:: Text shown ::
------
September 24, 2009 00:00:00


Dominic Hughes watched as police scuffled with protesters.
French police have moved in to dismantle a makeshift camp set up by migrants near the port of Calais, reports BBC.
French officials said 278 migrants had been held in the operation at the camp known as "the jungle". More than 1,000 were thought to have already left.
Rights protesters scuffled with police and some arrests were reported.
UK Home Secretary Alan Johnson said reports Britain would be forced to take some of the migrants were wrong but that it would help "genuine refugees".
Rights activists initially formed a human chain as the operation began early on Tuesday.
Aerial television pictures showed officers moving unhindered throughout the camp and calmly leading out a line of migrants.
But other shots showed some jostling and scuffling between police and protesters, some of whom were reportedly arrested.
After the camp was cleared, bulldozers were brought in to raze the makeshift shelters.
The chief of Calais police, Pierre de Bousquet de Florian, told reporters the operation had been a success.
He said 146 adults and 132 self-declared minors had been detained. None of those held were female, he said.
The adults were taken into police custody and the minors taken to special centres.
France says all will be offered the chance to apply for asylum or voluntary assisted repatriation.
However, many of the camp's inhabitants left before the operation and correspondents say it is feared they will simply set up camp somewhere else.
On their last night in the camp, some of those who remained said they feared for the future.
One resident, Bashir, a 24-year-old English teacher from northern Afghanistan, told the AFP news agency he had paid $15,000 (10,000 euros; £9,000) to travel to Europe through Pakistan and Istanbul.
He said: "We have no idea what the police will do, if they will take us or let us go free.
"But here we already made our place. We have our homes, our showers and our mosque," he added.
Shortly before the operation began, French Immigration Minister Eric Besson said the camp had to be closed as it was "a base for people traffickers".
------
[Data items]
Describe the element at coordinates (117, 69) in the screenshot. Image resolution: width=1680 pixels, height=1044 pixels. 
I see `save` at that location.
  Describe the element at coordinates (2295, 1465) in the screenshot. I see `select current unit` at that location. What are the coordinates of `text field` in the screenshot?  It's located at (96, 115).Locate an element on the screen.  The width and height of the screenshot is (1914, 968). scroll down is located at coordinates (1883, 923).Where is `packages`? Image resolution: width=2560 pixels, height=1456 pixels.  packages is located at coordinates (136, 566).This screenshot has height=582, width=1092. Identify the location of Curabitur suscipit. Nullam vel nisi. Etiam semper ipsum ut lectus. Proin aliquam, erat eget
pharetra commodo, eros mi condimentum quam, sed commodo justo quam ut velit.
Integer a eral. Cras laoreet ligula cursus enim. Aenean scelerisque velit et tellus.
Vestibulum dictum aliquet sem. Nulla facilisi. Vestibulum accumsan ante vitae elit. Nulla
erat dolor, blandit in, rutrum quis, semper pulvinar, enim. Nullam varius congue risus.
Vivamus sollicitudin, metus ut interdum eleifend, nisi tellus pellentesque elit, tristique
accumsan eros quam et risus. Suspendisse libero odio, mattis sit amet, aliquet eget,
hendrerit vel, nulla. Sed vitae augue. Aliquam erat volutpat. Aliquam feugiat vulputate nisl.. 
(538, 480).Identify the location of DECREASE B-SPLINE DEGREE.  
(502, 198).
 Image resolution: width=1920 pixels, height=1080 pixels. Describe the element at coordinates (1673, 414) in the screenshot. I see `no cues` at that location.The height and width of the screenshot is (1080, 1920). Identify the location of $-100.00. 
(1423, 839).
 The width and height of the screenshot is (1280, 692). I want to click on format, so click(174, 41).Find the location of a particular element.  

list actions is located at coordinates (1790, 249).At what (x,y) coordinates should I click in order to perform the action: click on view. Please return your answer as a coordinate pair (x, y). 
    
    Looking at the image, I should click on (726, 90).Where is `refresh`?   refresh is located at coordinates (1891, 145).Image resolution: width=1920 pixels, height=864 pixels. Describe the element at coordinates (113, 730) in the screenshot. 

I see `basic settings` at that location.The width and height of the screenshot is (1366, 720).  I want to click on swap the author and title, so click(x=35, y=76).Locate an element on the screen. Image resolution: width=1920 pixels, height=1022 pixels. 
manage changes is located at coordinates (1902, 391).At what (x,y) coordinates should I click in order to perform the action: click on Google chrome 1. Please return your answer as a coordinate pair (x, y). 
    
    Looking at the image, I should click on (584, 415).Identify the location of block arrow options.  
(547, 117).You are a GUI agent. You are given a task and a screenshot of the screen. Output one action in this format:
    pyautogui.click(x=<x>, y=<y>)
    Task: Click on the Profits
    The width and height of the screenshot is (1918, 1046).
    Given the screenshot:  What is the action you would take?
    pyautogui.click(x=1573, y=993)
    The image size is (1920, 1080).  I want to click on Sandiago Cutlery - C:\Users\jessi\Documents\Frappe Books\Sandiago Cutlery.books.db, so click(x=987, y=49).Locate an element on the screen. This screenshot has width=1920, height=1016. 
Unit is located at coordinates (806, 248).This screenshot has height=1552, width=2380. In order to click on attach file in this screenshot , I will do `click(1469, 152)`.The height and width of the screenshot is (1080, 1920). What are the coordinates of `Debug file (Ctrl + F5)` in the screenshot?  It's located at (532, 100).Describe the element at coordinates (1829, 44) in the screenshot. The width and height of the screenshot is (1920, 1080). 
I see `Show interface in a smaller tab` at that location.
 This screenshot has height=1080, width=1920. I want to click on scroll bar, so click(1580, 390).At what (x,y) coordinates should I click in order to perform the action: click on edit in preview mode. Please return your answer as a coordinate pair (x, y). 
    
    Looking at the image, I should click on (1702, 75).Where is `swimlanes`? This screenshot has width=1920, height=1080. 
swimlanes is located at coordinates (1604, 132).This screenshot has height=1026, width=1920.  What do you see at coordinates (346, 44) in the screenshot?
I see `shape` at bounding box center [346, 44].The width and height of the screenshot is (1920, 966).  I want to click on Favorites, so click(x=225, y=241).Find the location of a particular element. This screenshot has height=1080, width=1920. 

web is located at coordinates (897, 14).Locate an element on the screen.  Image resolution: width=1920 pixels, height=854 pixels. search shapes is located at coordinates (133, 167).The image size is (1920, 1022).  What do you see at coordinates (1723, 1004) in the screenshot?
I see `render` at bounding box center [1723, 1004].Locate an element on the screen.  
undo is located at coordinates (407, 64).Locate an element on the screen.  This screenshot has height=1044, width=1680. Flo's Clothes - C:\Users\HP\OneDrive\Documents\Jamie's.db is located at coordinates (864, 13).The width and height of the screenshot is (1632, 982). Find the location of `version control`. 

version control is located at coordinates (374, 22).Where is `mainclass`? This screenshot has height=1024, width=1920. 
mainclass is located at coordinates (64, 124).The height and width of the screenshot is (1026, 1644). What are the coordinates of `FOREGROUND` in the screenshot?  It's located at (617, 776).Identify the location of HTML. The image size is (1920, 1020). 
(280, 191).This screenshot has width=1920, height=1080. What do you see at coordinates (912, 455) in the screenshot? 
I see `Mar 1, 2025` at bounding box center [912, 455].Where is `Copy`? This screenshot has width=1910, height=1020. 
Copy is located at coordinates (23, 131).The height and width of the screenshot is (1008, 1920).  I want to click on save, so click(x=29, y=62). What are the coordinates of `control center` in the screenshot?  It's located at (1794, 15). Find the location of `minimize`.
------
:: Short problem ::
According to the news report about the Calais camp, how many self-declared minors were detained? These items are separate from the news report about the Calais camp.

:: Result ::
132